La mise à jour arrive via le pilote Linux AMD P-State et intègre la spécification ACPI 6.7 à venir. Les CPU Ryzen modernes s’appuient déjà sur CPPC pour le contrôle collaboratif des performances, et HighestFreq guide le choix des cœurs les plus puissants pour les charges intensives.

Les tâches exigeantes, comme le jeu, profitent ainsi des cœurs les plus rapides, car le scheduler les privilégie au lieu de les traiter uniformément. Les versions actuelles de CPPC ne fournissent pas les fréquences réelles aux OS, qui se basent sur des indicateurs de performance abstraits et des estimations.
Sur les derniers Ryzen, ces méthodes perdent en fiabilité à cause d’un scaling des fréquences non linéaire selon les cœurs. HighestFreq contourne le problème en rendant ces valeurs maximales accessibles directement depuis le firmware.
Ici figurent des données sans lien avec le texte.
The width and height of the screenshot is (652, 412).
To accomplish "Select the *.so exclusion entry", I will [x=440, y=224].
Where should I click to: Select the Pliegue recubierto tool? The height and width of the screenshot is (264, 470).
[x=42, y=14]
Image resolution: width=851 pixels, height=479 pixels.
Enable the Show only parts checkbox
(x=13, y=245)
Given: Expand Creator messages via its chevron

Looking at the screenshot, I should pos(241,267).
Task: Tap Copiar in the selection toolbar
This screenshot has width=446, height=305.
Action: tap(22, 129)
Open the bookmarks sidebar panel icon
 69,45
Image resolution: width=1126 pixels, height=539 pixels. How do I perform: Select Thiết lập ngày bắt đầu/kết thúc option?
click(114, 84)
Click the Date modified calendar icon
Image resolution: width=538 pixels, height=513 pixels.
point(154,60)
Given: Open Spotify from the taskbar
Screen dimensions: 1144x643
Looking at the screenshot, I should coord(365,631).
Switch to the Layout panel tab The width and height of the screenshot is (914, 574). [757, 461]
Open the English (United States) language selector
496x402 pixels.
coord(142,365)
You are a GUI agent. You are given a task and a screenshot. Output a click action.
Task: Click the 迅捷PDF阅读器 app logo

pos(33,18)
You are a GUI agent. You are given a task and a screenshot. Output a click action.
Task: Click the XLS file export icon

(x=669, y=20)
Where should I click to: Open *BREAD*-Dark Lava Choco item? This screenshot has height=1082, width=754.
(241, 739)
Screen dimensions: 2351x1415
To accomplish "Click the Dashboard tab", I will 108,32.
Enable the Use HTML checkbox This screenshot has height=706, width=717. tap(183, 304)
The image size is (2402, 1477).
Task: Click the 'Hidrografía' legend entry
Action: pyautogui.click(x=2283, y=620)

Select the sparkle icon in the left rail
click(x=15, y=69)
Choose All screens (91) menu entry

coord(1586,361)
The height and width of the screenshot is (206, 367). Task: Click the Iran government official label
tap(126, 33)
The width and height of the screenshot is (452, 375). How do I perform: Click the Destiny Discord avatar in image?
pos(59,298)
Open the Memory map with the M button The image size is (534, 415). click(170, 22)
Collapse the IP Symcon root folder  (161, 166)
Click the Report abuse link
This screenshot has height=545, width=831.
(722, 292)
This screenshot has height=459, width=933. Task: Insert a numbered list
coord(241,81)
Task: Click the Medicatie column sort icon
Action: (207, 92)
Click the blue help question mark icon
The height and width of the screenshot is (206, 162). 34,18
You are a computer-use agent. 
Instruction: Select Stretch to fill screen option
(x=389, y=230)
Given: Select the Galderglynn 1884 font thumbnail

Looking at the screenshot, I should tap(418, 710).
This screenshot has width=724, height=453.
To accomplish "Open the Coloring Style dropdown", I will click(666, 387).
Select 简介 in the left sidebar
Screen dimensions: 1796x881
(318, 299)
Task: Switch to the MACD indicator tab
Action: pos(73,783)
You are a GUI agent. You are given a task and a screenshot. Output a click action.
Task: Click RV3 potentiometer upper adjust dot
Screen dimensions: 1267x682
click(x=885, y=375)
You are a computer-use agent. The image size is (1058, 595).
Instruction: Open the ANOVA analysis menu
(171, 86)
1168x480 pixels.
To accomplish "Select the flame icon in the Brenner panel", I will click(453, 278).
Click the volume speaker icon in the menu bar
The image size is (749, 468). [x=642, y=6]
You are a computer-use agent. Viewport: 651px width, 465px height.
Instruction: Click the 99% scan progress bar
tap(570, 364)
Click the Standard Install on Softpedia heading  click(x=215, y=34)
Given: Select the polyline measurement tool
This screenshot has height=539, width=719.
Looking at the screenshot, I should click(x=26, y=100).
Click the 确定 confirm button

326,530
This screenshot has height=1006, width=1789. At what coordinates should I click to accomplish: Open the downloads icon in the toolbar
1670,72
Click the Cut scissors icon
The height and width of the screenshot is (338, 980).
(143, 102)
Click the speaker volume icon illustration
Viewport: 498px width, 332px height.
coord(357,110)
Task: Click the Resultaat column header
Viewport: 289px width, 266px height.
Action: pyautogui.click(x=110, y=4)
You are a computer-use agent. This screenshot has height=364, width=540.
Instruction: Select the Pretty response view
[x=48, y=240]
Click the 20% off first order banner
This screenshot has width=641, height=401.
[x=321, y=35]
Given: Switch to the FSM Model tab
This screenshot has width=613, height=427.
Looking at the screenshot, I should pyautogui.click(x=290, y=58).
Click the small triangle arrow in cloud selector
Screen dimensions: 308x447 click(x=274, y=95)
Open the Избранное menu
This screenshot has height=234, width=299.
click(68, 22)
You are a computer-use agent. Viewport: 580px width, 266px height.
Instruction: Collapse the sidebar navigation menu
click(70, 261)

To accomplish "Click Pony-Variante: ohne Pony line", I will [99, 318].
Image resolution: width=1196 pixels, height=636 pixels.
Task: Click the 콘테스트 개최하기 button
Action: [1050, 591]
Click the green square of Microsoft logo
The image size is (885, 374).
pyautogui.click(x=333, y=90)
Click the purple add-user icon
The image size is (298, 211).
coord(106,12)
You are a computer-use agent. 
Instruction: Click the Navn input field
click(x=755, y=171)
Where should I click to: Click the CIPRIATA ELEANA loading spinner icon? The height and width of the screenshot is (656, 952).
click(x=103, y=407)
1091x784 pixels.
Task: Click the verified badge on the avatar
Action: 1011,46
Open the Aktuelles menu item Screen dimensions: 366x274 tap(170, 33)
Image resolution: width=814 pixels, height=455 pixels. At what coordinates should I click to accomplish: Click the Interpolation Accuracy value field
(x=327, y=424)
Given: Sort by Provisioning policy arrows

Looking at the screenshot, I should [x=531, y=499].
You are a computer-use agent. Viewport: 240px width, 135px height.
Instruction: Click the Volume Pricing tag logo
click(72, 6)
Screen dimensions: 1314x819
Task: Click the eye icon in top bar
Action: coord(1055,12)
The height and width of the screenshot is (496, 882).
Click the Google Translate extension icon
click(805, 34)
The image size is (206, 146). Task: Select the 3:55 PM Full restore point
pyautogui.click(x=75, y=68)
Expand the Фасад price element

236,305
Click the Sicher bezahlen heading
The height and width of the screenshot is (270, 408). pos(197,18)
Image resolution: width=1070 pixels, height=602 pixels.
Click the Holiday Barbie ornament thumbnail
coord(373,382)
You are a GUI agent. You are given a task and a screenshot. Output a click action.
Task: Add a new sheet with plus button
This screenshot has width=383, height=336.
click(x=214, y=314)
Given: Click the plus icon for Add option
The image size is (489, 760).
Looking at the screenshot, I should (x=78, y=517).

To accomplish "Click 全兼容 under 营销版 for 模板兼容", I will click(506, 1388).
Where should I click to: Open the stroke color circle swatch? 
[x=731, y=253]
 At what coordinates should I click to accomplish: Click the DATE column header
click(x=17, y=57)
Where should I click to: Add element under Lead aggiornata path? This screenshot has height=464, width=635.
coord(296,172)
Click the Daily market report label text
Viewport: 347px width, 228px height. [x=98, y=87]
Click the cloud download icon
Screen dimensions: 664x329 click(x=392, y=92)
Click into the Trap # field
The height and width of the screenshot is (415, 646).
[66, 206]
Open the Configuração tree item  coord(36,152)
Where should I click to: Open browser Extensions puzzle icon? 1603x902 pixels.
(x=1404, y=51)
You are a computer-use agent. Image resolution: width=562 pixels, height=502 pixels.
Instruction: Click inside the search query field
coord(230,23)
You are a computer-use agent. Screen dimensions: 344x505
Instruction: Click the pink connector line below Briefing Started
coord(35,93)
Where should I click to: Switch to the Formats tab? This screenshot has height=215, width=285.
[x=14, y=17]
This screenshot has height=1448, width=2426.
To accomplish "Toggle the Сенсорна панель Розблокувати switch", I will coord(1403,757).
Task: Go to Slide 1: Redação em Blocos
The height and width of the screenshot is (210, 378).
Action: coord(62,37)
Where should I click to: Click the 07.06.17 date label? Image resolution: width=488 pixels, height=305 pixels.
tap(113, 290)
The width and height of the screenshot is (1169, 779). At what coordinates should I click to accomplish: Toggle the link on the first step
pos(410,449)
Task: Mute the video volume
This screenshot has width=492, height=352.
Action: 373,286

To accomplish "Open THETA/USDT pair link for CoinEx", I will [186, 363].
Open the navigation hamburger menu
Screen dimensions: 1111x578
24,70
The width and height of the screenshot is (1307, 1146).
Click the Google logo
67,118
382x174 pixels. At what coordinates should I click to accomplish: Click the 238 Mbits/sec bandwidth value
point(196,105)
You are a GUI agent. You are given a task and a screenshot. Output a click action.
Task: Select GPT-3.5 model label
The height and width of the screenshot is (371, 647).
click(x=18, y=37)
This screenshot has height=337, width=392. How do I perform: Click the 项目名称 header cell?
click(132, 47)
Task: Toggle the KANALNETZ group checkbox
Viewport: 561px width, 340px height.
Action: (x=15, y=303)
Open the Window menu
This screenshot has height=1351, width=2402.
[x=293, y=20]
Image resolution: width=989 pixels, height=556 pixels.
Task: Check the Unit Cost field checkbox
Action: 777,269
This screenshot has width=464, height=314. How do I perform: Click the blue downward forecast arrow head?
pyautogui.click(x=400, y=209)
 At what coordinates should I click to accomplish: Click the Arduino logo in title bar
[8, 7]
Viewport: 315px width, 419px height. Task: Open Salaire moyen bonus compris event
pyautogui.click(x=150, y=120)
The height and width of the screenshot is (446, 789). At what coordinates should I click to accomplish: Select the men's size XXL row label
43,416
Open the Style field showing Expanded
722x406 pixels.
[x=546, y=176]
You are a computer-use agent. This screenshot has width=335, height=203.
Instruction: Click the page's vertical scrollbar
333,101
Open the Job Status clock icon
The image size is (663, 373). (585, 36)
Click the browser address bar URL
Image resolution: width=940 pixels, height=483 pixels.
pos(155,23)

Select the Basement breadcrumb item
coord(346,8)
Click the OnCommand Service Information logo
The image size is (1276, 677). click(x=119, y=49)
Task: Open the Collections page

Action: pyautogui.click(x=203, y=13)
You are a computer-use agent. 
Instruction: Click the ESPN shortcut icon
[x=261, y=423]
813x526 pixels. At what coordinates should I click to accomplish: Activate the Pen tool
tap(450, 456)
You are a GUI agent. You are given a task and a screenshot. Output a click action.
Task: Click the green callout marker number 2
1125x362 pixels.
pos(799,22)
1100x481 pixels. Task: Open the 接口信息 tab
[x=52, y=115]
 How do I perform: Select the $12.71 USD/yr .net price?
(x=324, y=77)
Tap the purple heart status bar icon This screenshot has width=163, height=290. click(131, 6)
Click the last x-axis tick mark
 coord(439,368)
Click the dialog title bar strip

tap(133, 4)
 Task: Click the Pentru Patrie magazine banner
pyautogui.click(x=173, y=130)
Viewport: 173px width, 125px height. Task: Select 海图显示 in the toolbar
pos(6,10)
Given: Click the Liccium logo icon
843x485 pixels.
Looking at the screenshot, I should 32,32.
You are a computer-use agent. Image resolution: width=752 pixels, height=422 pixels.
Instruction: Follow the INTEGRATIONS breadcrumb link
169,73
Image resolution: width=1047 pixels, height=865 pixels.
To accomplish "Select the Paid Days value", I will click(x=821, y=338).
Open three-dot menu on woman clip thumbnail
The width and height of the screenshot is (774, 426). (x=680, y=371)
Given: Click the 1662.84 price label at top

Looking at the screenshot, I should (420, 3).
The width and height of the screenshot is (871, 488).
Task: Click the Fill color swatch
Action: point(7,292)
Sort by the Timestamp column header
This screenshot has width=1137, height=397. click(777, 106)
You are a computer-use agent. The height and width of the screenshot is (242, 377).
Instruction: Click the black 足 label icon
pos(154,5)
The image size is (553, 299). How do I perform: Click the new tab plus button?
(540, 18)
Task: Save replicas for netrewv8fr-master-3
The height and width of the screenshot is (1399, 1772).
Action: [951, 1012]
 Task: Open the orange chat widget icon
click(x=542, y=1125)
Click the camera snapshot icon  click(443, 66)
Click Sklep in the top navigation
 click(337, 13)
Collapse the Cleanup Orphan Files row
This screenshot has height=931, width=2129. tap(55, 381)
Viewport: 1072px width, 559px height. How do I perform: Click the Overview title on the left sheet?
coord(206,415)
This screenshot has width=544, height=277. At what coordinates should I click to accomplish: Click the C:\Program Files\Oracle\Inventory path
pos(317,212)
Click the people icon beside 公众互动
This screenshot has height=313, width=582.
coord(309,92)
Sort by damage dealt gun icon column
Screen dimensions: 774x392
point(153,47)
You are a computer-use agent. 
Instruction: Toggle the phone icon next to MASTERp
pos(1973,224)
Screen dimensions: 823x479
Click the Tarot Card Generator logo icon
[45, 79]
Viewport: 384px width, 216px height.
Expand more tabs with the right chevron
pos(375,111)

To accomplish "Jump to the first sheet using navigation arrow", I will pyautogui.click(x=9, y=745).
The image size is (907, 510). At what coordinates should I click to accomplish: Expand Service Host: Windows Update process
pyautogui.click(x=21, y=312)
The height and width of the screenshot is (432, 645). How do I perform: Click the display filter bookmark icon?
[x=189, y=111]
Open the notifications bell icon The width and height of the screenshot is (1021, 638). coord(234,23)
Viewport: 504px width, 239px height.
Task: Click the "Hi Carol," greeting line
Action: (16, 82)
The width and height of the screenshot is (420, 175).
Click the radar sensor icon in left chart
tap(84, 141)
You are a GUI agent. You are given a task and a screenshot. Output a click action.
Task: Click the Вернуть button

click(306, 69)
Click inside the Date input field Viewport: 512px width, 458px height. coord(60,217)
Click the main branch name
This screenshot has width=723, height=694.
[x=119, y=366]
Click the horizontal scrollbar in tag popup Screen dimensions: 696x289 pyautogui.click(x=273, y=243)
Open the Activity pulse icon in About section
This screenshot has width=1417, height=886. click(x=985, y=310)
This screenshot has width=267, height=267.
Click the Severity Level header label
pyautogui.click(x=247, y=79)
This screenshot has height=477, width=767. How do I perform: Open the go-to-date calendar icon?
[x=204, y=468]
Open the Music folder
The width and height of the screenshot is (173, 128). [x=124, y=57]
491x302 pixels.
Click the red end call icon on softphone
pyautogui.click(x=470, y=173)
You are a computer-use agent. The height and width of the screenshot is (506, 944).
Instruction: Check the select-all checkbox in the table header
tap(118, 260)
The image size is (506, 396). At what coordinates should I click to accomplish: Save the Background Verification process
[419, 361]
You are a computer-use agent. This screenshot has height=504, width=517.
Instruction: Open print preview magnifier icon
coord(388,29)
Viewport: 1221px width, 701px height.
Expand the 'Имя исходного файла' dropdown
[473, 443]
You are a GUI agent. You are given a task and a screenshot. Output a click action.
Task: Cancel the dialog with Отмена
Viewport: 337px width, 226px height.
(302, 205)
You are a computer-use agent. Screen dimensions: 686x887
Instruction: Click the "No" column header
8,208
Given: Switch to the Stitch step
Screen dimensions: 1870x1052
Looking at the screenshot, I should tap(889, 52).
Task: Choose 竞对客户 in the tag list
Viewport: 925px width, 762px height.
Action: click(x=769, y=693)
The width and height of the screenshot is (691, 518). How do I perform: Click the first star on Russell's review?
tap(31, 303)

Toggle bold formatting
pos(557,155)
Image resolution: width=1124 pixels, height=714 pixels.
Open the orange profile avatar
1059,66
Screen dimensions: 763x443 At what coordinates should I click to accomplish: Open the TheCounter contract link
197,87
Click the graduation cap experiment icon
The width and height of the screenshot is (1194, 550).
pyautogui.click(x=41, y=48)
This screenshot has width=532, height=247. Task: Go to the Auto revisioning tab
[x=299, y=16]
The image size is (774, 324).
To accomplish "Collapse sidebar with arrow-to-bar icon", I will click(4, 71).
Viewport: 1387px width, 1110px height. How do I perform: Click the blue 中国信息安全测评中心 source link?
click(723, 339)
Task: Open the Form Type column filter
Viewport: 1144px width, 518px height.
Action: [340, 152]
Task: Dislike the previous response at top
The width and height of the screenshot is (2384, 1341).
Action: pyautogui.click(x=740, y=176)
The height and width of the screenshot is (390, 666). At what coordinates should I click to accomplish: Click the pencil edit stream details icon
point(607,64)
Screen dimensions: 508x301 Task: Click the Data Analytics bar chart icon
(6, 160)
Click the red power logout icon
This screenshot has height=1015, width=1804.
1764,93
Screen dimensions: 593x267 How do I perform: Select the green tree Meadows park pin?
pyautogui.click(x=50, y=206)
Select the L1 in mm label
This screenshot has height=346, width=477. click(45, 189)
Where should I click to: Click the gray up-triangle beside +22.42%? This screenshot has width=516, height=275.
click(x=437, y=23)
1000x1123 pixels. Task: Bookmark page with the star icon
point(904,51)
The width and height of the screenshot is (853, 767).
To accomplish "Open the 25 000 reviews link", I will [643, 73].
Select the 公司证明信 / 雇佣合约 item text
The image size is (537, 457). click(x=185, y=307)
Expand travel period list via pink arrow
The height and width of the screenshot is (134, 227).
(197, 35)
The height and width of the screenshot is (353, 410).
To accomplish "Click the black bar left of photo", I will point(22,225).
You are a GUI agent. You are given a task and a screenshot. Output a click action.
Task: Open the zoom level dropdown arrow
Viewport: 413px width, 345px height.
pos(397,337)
Les processeurs Ryzen favorisent déjà certains cœurs et adoptent un boosting asymétrique avec des algorithmes sophistiqués, d’où l’intérêt pour les OS de disposer des fréquences précises.
Si le scheduler mésestime le cœur capable de tenir la fréquence la plus élevée, les charges comme les jeux risquent de ne pas atterrir sur les meilleurs. La précision accrue optimise les performances et la fluidité.